The Slippery Slope of Drones
Through the years the US has used drones to the betterment and the detriment of humanity. We explored space and other planets and we have sent them into the depths of our oceans, gaining enormous amounts of knowledge through the data collected. The success of Drone technology brought it to the attention of other groups in our society, each with their goals, each with their own issues.
In the private sector, businesses have begun using drones for remote inspection, great for safety, no climbing in precarious locations and private personal drones are a step up from the remote control planes and helicopters. Many now allow attachment of camera for a live feed, this has the positive effect of allowing the controller a better view of flight and gives some amazing video clips. However there is a downside, there is the privacy aspect exposed by such advancements. Photos and videos are taken remotely by drones and distributed without consent. These are dealt with often through the meditations of lawyers, but gives rise to issues of the public sector.
Recently, law enforcement has pushed for the ability to use drones for surveillance. Once again privacy concerns is an issue and resistance to such uses has pushed forward with enacting laws that require search warrants before using drones on surveillance duties. These have all been valid concerns for the growing use of drones met with rational thought and respect to those involved, but let us travel beyond, down the slope, as it were, to see the detrimental aspects of drone usage.
Recently, North Dakota has passed House Bill 1328 within their state legislature, which originally required a search warrant before use of drones for surveillance, was amended to include the provision of allowing police drones to be equipped with non-lethal weaponry. I repeat, it allows police drones to be equipped with non-lethal weaponry. This includes but is not limited to tasers, smoke bombs, tear gas, and bean bag guns. Note even these 'non-lethal' methods have on occasion ended with the unintended death of individuals. The supporters of the idea argue that it will allow them to assist in apprehend suspects without a multi-vehicle chase across town endangering citizens engaged in their own commute.

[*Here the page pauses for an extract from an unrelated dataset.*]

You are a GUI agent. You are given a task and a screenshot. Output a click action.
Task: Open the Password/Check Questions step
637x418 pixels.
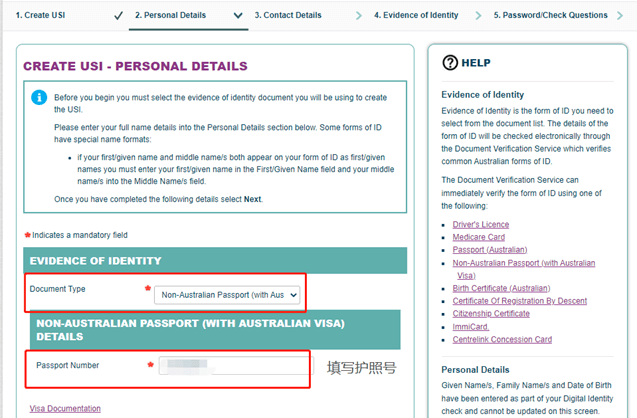[550, 15]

However, what if they were used against a group of protesters? Currently in North Dakota, there is a protest over the Dakota Access Pipeline and while I have not heard reports of it being deployed, it is not out of the question. Other states are considering drone usage similarly, waiting to see how things go in North Dakota. How far is too far? In person, you can communicate with an individual, there is an interaction based in equality. Drones, armed drones, even armed with non-lethal equipment, is a faceless interaction. The pilot is sitting at a desk or in his car, you don't get to see him, no conversation, only the actions by a machine guided by his will with no counter. The use of drones in such a way is oppression, should only be seen as such. Armed drones are tools of fear, since you cannot communicate with the pilot. Armed drones are oppression, since it's only action is force. Through both facts, I can only see the use of armed drones as acts of terrorism. This brings forth the final group interested in drones, the military.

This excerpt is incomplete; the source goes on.